Since the financial crisis tech outfits including Google, Amazon, and Apple have emerged as some of the top employers of MBAs, usurping in many instances investment banks like Goldman Sachs or consultancies like Bain.
At the same time an insatiable appetite for analytics has emerged across industries and tech has been ahead of the curve in deploying big data to command market leadership.
“Google, Amazon, Facebook and Apple are using their platforms to generate huge amounts of data that give them customer insight and leverage,” says Jaideep Prabhu, professor of enterprise at University of Cambridge’s Judge Business School.
Combined, these two forces have resulted in a banquet of opportunities for the snowballing number of business school graduates in pursuit of a tech fix.
Miriam Park, Amazon’s director of university recruiting, says the e-commerce monster values MBAs because of their analytical skills, among other qualities. “We see MBAs thriving at Amazon because they love taking ownership of big projects and solving hard problems for our customers.”
Miriam adds that MBA hires have been growing every year for the past five years and “we hope to continue that trend”: “We see MBAs as an important leadership pipeline — many senior leaders at Amazon are MBAs,” she says.
Amazon snapped up twice as many MBAs last year from top-ranked schools as its closest tech competitors, Microsoft, Google and Apple.
“Online retailing is growing fast and those companies are looking for operations managers with the strategic and management skills that come with an MBA,” says Sue Thorn, director for careers at Warwick Business School.
Among the six big US business schools that release detailed employment data, Amazon pounced upon 110 MBAs in total, including dozens from Duke Fuqua, Chicago Booth and Columbia Business School.
Richard Bland, at London Business School’s Career Center, says that in technology and even for MBAs, “Familiarity with data analytics and coding is important”.
Jake Cohen, senior associate dean at MIT Sloan, is even more fervent on the topic: “Recruiters have said they’re looking for training in advanced business analytics. Amazon, Google, Facebook are looking for people who can take insight to action.”
For a sector that has traditionally been wary of the rigidity often associated with MBAs — Guy Kawasaki, a Silicon Valley venture capitalist, once said: “For every full-time MBA, subtract $250,000 [in revenue]” — it is a marked change in attitude.

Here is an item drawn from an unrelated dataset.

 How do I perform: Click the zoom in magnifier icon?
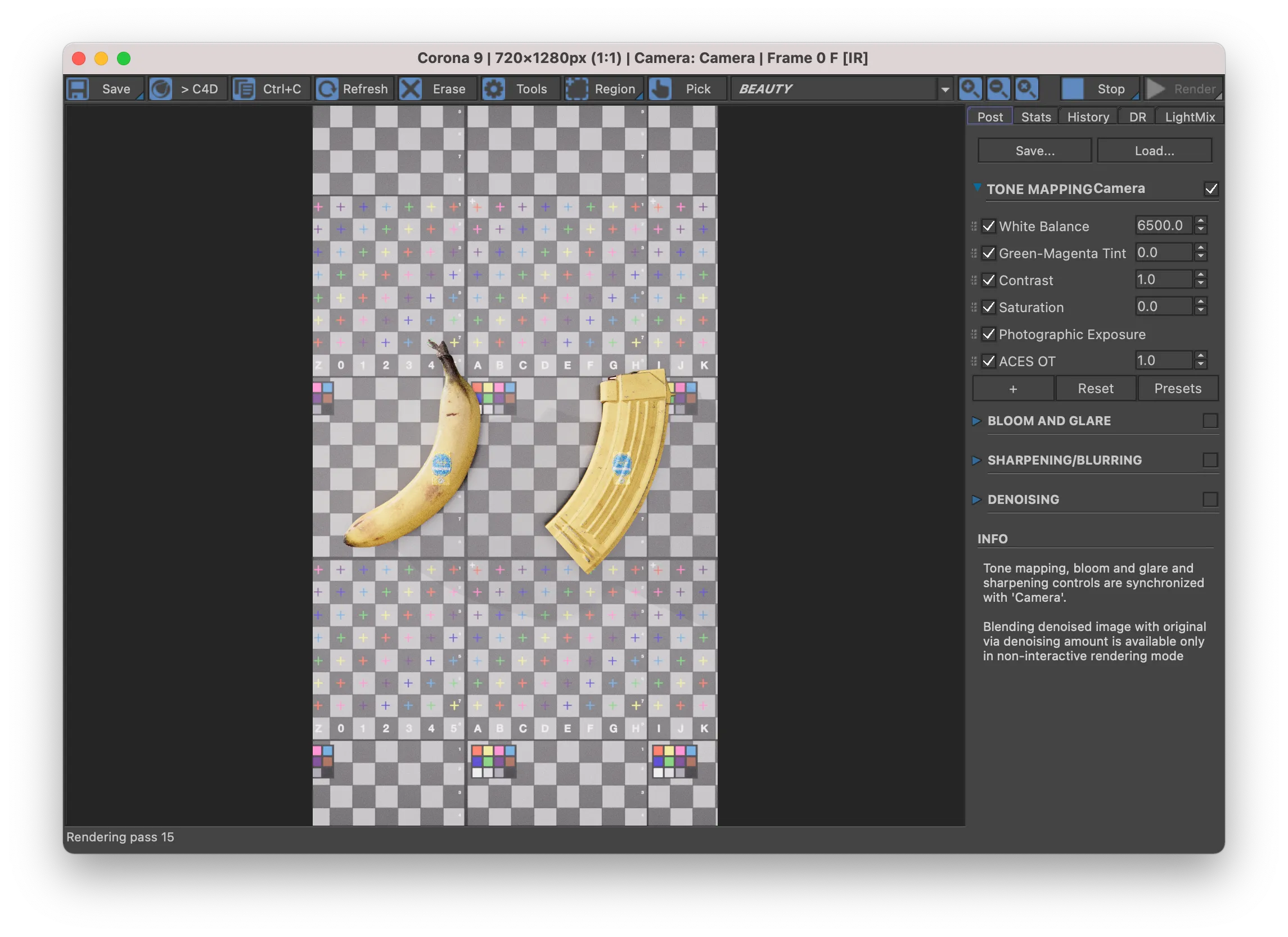click(x=970, y=89)
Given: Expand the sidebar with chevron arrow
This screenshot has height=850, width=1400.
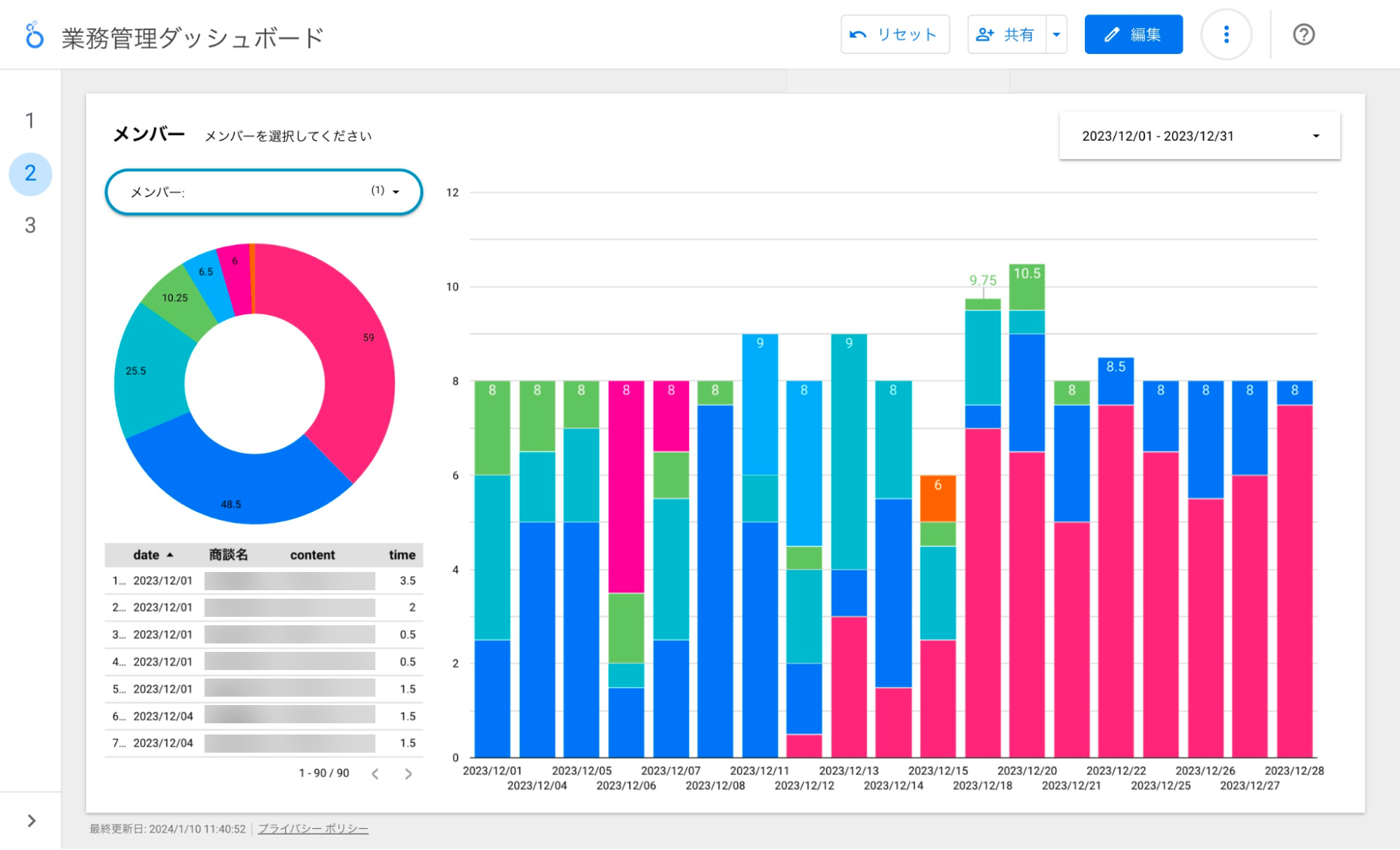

“The source of resistance is most readily found in early-tech ventures in the ICT and digital space, where the currency is your ability to code. [But] the generation of MBAs coming up now have grown up digital and this objection is quickly dissipating,” says professor Ted Zoller, director of the Center for Entrepreneurial Studies at UNC Kenan-Flagler Business School.
Why would Silicon Valley look to business schools for analytics talent? Engineers have been the hottest commodity in the Bay Area but, increasingly, tech managers are required to blend business acumen with data analytics; to bridge the gap between executives and technologists.
“Managers will need to learn new tools to analyze and visualize information, and also develop their ability to better communicate with data scientists,” says Theos Evgeniou, professor of decision sciences and technology management at INSEAD.
Ashley Bienvenu joined Google in Mountain View as a development executive responsible for mobile partnerships in 2014, a year after an MBA at HEC Paris.
“There is so much opportunity here,” says Ashley, who is now a manager with Google Express, the search giant’s grocery deliveries business. “Google is a very fast-moving place where employees have ownership over their roles and careers,” she says.
The number of MBAs who have gone on to lead Silicon Valley companies that are reshaping their industries with data is significant. Of the 67 companies in the S&P 500’s tech index, 24 are led by CEOs with MBA or equivalent degrees. These include Google’s Sundar Pichai, who graduated from Wharton’s MBA in 2002, and Apple’s Tim Cook, a 1998 Fuqua graduate.
“There are a number of MBAs in these larger tech companies. MBAs understand the value of an MBA, so they are likely to influence and propose to the company that they hire more,” says Maeve Richard, director of career management at Stanford’s Graduate School of Business.
It should come as no surprise, then, that these same companies are sending their executives into top US business schools to close what is a cavernous skills gap in the business analytics space.
LinkedIn’s head of analytics, for instance, this year began teaching a big data course to MBAs at Cornell University’s Johnson School of Management. BusinessBecause has also reported that Cornell was in talks with Salesforce, Amazon, and Twitter over similar program involvement.
McKinsey & Company foresees the shortage of data managers/analysts reaching 1.5 million by 2018.
“There is no HR department at a good company these days that isn’t looking at data science,” says Gregory LaBlanc, a data science lecturer at the Bay Area’s UC Berkeley-Haas School of Business.